Shortly afterward, his health took a sudden turn for the worse. Valentine spent more than a week at the beginning of 2001 on a ventilator, and nearly succumbed to the flu. During that time, Corr and other First Baptist members came to visit him.
When he was visiting with one woman, Valentine said, he told her he had realized that he couldn't take credit for any of the good things that had happened to him in his life. “She said that was the day I turned my life over to the Lord. But I didn't know it at the time,” he said.
After he recovered, Valentine was baptized and joined First Baptist.
He says the publicity the project has garnered — including stories and columns in Memphis' daily newspaper and on local television — has attracted many other people to the congregation who otherwise would have avoided Baptists like the plague.
“They realize that this is a tolerant, loving church,” he said.
The partnership with Greater Lewis Street Baptist was initiated by Corr, the pastor of First Baptist.

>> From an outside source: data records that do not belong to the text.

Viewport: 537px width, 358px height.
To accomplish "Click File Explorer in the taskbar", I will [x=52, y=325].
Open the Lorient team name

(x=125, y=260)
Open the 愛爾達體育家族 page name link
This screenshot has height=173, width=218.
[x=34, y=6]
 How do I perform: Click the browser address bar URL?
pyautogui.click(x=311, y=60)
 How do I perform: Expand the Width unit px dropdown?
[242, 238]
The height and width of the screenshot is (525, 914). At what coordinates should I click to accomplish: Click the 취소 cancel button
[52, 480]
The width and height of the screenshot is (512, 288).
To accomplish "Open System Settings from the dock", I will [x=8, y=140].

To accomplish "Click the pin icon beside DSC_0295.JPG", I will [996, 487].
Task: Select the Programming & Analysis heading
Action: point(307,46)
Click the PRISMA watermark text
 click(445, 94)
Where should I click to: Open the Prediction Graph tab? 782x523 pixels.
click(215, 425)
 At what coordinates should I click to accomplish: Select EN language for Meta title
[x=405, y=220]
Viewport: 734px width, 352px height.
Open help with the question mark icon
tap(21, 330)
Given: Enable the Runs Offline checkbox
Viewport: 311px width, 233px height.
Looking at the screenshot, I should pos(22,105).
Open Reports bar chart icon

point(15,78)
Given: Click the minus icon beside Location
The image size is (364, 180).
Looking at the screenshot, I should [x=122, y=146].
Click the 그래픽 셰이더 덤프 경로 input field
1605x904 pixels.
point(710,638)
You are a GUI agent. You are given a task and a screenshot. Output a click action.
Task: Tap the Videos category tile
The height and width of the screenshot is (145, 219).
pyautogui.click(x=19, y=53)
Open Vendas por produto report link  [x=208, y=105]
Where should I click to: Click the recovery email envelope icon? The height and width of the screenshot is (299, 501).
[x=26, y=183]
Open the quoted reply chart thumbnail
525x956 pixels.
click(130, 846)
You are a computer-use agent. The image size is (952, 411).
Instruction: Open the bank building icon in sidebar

Valentine said the partnership was unexpected too, because both AIDS and homosexuality are topics that tend to be taboo in the African-American Christian community.
While improved drugs for treating the disease have meant that people can live with AIDS for much longer periods of time, the AIDS activist said, infection rates of the HIV virus are rising rapidly in the African-American community.
“We probably can reach out more to the African-American communities through the churches. Their ignoring it is killing them,” Valentine said.
Kim Moss, executive director of Friends for Life, said the partnership between the racially diverse churches and her organization is providing a powerful example to the community. “The issue of AIDS provides a real challenge for churches to experience the meaning of unconditional love,” she said.
The churches' effort, Moss continued, is an example of “the healing that can take place when people set aside prejudices and focus on the message of hope, love, understanding, and compassion for all.”
The partnership even inspired other local churches. Preaching an Advent sermon in 2003, pastor Stephen Montgomery of nearby Idlewild Presbyterian Church noted the juxtaposition of the AIDS marker display with First Baptist's Christmas lawn display. It was an outline of the Nativity scene in lights, set among the AIDS markers.
“Now, why would anyone do that?” he asked in his sermon. “Surely they could have found a better place for the baby Jesus!
“Probably because they were able to grasp something we have a hard time grasping,” he continued. “This one who comes is one who comes in unlikely places, even right smack dab in the middle of despair and death.”